Aquilo que não vemos na classe política local, podemos fazer, se estivermos organizados, conscientes dos desafios e com coragem para enfrentá-los. A Deputada Federal pelo Amapá, Sílvia Waiãpi, tem uma frase que faz todo sentido neste momento, e daqui pra frente, se quisermos realmente o Amapá desenvolvido e o seu povo com dignidade: "Cada um de nós somos o herói que o Amapá precisa e procura".
Chega de criar expectativas na "mãe" representada aqui por governos que não se importam com as reais necessidades do povo e que, há décadas, sabem do potencial do Amapá, mas nada fazem para que essa riqueza se transforme em qualidade de vida para quem aqui mora.
O voto de cabresto tão comum por essas bandas, só existe por causa da falta de oportunidade de trabalho desvinculada da classe política. Somente a iniciativa privada, a industrialização, a mineração, o agro, a exploração do petróleo, podem libertar o povo disso. A autonomia e o empoderamento de um povo em ter condições de colocar comida na mesa sem precisar eleger seus algozes, jamais serão dados por estes - precisam ser conquistados. É algo que o povo tem que chegar e tomar posse.

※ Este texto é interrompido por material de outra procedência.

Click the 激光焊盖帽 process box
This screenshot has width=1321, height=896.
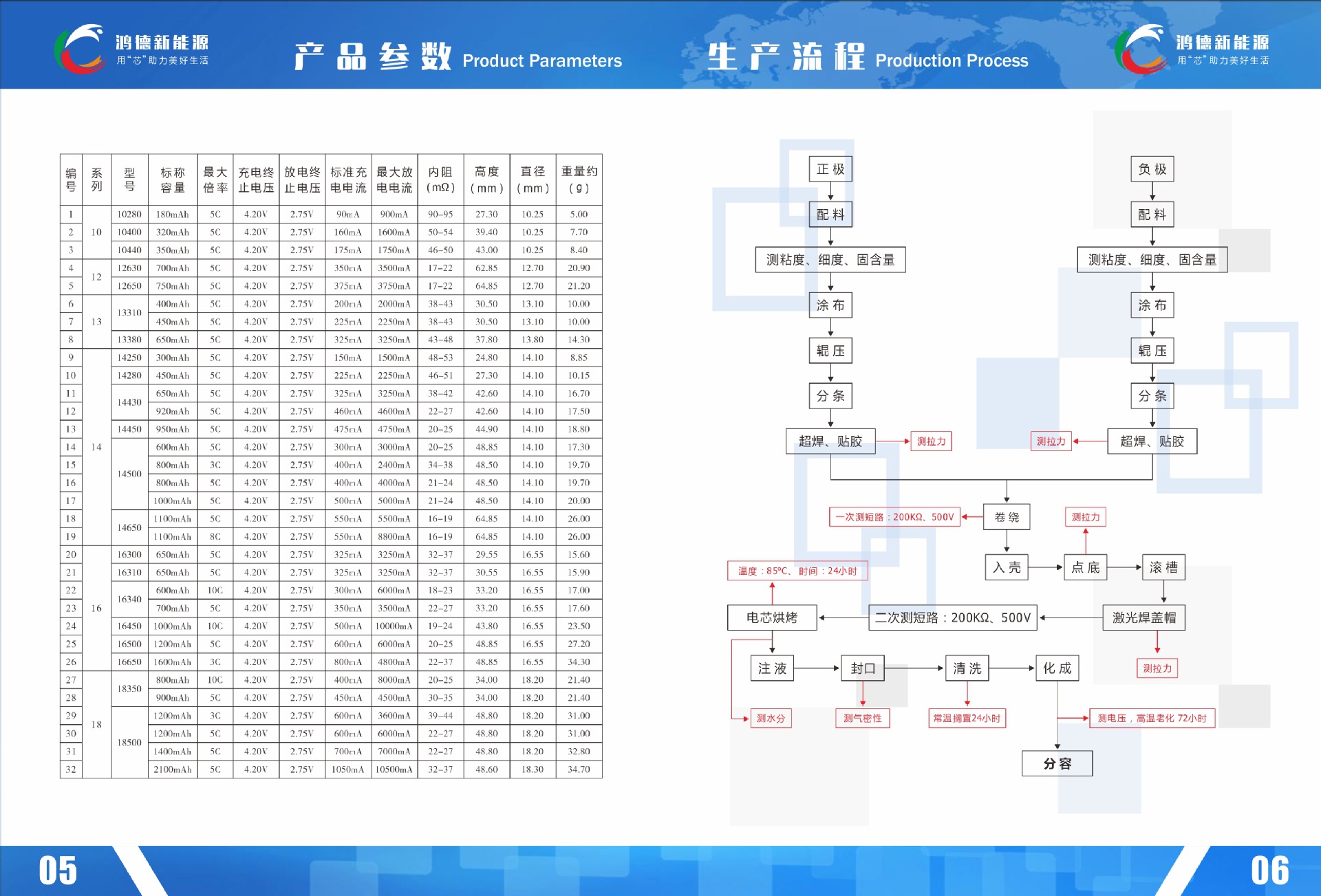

Esperar colaboração e apoio dos politicos que foram contra o marco do saneamento, que nunca se importaram com a saúde no Estado, e que nem mesmo asfaltaram a estrada para o Oiapoque, apesar de estarem no poder nos últimos 30 anos, é se tornar um débil adulto que ainda acredita que "na volta, a gente compra".
A classe política está muito interessada nos ganhos pessoais financeiros que essa exploração trará para os seus bolsos, já que eles são donos, diretamente ou indiretamente, através de seus laranjais, de, praticamente, todos os grandes empreendimentos aqui.
Mas eles não querem perder o poder, o mandato. E sabem que, se o povo se desenvolver em todos os sentidos através do crescimento social e econômico que virá, eles nunca mais se elegem a nada. E para essa gente, só o dinheiro não é suficiente. O poder se torna o osso mais gostoso de roer e do qual eles jamais vão querer abrir mão.
Portanto, eles precisam ser cobrados e vigiados pelo povo. Não é simplesmente dizer "eu sou a favor", é provar com ações. É pressionar o Governo Federal, e também preparar a infraestrutura e a população para esse crescimento. Há outros Estados lutando pelos interesses do seu povo. E, historicamente, os políticos do Amapá não fazem isso. Se fizessem, não estaríamos no atraso em que estamos, mesmo pisando num dos solos mais ricos e cobiçados do planeta.
Há exceções que nos enchem de esperança. Mas a nossa cobrança tem que ser em cima de toda a bancada estadual e federal. Muitos dirão que "na volta comprarão" mas cabe a cada um de nós avançarmos sem eles, informando a população, estudando, preparando a juventude e convocando o Brasil para essa luta que vai alavancar também a economia da nação.
Somos um gigante, e rico pela própria natureza. Temos uma "vitrine" pronta para ser acessada. Hoje, não somos mais crianças para acreditar que vai existir a volta. O tempo é agora. O povo do Amapá clama e não pode mais esperar.
O petróleo é nosso, e cabe a cada um de nós colocarmos as mãos nele através de uma luta inteligente, consciente, conjunta que vai garantir para nossos filhos e netos a prosperidade que nos foi negada durante quase cinquenta anos.